A Life Full of Glitter by Anna O'Brien
Author:Anna O'Brien [O’Brien, Anna]
Language: eng
Format: epub
ISBN: 9781633538153
Publisher: Mango Media
Published: 2018-08-07T01:55:46+00:00
How to Set Goals
I am going to start this section saying something totally crazy, but probably true. You have too many goals.
I bet you have goals you want to achieve at work. There’s probably some goals you have for your future. Maybe you have some goals for your love life. Oh, I bet you also have goals for personal development. You might have goals for your neighborhood. Goals for your dog. Goals on goals on goals. In fact, I am going to guess that the biggest thing getting in the way of you achieving any of these goals is that you simply have too many of them.

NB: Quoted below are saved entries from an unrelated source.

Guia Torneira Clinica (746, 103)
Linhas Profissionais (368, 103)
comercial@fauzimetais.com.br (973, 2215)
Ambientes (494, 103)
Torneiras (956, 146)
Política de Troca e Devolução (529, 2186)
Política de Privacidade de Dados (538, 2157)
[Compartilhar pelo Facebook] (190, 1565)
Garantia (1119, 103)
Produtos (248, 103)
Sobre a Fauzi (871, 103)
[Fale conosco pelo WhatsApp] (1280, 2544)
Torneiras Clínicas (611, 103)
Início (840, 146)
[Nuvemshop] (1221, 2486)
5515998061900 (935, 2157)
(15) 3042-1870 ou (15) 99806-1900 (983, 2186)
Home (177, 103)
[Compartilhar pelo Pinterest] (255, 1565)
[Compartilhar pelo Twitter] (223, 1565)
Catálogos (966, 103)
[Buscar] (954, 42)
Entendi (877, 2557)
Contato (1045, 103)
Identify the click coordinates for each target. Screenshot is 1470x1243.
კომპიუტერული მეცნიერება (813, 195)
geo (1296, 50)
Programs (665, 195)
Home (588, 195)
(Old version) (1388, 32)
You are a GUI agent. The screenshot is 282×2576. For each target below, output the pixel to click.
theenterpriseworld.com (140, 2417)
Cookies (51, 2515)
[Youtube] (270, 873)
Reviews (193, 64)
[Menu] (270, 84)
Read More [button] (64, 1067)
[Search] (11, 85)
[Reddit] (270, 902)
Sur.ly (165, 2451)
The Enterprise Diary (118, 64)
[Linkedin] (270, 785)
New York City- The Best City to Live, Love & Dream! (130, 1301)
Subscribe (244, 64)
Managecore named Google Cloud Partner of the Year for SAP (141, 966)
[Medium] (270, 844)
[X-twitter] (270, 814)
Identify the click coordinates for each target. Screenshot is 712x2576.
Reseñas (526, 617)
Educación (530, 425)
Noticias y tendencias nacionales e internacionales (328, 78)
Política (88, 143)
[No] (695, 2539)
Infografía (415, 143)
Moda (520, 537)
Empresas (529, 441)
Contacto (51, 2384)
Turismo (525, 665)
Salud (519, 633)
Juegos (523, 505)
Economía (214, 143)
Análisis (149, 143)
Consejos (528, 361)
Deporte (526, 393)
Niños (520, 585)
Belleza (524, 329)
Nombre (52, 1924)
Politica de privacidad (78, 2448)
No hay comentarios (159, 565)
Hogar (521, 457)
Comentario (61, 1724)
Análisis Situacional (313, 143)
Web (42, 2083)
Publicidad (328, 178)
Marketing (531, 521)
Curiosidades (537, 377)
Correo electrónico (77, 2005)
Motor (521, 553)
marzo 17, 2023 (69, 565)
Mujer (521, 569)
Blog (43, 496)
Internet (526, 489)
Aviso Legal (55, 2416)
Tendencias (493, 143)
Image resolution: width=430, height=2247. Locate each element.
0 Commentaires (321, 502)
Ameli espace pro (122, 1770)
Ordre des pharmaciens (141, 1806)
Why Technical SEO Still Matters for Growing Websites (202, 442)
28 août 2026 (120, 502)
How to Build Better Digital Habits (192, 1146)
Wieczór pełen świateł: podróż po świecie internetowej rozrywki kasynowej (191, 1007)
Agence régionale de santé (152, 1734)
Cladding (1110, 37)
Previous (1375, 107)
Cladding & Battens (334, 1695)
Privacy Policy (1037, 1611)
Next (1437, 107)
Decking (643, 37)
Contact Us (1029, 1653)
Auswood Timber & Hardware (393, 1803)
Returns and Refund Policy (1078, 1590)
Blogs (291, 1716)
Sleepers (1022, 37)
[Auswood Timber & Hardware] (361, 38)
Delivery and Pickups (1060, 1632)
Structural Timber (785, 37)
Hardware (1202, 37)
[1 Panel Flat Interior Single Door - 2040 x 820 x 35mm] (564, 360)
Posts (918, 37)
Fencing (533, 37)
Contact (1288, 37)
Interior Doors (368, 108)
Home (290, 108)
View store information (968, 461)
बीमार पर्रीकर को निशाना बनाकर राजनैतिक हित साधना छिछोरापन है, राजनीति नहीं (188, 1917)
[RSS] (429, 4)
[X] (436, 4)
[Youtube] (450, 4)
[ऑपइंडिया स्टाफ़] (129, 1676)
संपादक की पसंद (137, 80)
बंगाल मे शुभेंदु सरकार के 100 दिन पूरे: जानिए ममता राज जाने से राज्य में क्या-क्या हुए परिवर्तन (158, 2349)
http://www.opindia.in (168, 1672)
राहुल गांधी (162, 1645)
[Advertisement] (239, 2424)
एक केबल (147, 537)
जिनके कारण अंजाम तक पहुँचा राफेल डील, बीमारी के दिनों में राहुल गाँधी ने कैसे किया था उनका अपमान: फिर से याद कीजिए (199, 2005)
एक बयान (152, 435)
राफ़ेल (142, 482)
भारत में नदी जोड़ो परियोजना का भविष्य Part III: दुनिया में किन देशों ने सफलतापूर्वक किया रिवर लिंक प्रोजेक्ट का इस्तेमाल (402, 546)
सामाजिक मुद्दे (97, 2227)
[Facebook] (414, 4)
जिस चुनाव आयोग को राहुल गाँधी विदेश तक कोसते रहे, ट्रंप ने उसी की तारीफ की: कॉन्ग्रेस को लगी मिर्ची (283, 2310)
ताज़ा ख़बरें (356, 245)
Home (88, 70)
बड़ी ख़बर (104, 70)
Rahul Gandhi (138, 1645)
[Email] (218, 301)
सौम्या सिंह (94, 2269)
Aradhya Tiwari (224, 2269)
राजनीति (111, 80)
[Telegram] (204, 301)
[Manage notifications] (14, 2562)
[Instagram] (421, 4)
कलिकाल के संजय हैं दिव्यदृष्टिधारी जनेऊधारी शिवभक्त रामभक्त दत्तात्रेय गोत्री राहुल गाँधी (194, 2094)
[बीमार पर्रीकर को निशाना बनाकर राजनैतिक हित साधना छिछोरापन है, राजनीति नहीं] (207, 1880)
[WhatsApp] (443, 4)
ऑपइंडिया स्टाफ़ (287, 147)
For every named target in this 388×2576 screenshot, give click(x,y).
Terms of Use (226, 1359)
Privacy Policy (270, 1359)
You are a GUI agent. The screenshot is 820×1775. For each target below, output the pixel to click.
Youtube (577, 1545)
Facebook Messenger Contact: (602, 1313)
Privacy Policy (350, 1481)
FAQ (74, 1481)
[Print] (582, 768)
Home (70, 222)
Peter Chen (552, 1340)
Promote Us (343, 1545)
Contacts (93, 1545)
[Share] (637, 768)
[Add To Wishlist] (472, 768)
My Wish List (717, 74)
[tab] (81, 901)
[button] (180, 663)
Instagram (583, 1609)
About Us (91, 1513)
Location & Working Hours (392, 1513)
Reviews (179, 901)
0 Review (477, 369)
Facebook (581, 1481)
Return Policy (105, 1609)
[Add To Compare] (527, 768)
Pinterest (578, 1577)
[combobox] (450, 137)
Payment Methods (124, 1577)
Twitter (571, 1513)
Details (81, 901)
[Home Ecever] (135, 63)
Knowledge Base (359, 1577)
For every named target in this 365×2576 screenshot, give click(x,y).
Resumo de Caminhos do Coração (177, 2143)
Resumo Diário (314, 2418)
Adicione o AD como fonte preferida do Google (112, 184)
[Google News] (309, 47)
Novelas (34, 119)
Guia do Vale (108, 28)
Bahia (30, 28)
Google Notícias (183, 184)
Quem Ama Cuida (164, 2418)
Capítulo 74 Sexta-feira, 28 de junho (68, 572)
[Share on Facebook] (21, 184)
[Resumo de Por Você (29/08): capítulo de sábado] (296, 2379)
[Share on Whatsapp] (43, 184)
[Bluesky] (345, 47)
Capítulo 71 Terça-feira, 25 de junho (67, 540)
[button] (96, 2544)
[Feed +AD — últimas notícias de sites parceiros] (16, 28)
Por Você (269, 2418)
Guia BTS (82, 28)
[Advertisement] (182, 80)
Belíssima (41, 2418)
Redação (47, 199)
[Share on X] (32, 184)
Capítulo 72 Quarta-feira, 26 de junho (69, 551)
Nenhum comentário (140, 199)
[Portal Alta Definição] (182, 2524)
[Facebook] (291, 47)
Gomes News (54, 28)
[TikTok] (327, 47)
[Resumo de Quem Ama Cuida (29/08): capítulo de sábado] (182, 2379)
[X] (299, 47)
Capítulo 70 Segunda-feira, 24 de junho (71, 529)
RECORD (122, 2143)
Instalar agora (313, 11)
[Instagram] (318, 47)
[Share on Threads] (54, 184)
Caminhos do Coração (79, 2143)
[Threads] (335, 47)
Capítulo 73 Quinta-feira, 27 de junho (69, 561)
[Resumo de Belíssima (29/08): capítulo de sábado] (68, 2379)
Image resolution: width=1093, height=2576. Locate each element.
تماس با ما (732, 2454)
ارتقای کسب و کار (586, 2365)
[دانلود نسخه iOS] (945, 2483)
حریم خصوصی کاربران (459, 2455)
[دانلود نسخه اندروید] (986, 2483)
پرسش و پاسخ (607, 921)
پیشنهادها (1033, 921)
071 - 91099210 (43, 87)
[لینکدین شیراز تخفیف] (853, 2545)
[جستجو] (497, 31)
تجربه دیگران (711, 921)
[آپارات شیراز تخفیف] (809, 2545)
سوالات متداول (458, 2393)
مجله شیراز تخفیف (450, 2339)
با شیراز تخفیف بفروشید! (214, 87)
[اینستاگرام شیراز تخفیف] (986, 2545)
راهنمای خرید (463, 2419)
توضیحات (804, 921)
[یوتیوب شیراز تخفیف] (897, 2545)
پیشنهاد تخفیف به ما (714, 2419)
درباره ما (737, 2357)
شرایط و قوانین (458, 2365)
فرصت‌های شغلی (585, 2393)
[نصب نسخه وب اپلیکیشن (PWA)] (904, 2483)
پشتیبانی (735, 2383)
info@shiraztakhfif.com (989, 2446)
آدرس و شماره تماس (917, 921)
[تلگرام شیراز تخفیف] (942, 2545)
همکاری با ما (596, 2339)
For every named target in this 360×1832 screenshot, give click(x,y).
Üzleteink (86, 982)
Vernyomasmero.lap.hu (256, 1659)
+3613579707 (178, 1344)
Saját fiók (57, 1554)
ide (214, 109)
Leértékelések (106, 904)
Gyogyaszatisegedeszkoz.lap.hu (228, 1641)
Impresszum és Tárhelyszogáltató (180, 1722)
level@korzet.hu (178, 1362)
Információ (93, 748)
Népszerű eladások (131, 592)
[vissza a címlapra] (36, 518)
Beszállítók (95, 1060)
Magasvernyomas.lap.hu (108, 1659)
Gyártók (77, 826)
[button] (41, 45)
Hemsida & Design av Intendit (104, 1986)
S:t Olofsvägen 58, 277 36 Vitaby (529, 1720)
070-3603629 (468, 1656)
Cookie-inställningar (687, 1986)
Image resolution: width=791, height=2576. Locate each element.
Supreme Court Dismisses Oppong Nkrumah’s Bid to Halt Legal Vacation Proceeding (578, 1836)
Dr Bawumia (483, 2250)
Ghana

Your goals are getting in the way of you achieving your goals. It sounds ridiculous, but it’s the truth.
Let’s say you’re in your car driving down a highway. On a fifteen-minute trip you’ll probably pass fifteen to fifty advertisements, depending on where you live. How many of them can you remember? One, maybe two—if any at all. This is how our brain reacts when we create too many goals. It begins to just ignore them altogether. Your mind simply can’t focus on one thing long enough to progress when it has eighty-five other things pulling at your focus on a daily basis. You might achieve something, but just which something is kind of left to chance. Worse, you might achieve nothing—other than detailing a lovely list of goals you’ll never achieve.
How many times have we heard phrases like this: “I was supposed to go to the gym today—I’m trying to go every other day, but it’s okay because I spent more time with Alex, which was another one of my goals.” Or: “I was totally supposed to work on that paper, but I was really focused on having a conversation with Sarah and I’m really trying to value my friendships more. So, even though I totally blew off that important paper, it’s ok.” Lots of goals also mean lots of reason to celebrate, and plenty of reasons sweep the things we aren’t progressing on under the table. We allow ourselves to take one step backward on one goal, in order to celebrate a small step forward on another. In this way, we stay stagnant because we never actually devote enough time to make real change in our life and just sort of ping-pong backward and forward based on what we choose to do daily. Candidly, with this behavior you’re not setting goals at all, you’re just giving yourself reason to feel better about the choices you make.
Like so many things in life, when it comes to setting real, achievable goals, less is more. Your brain is going to do everything it can to speed up processing and simplifying tasks, so it’s in your best interest to keep it simple. Reduce your goals to concentrate on specific areas of focus, and then actually give yourself the mental capacity to achieve them. As a bonus, by limiting your goals to a meaningful few, you also remove much of the unnecessary guilt that comes from rampant unfilled goal-collecting.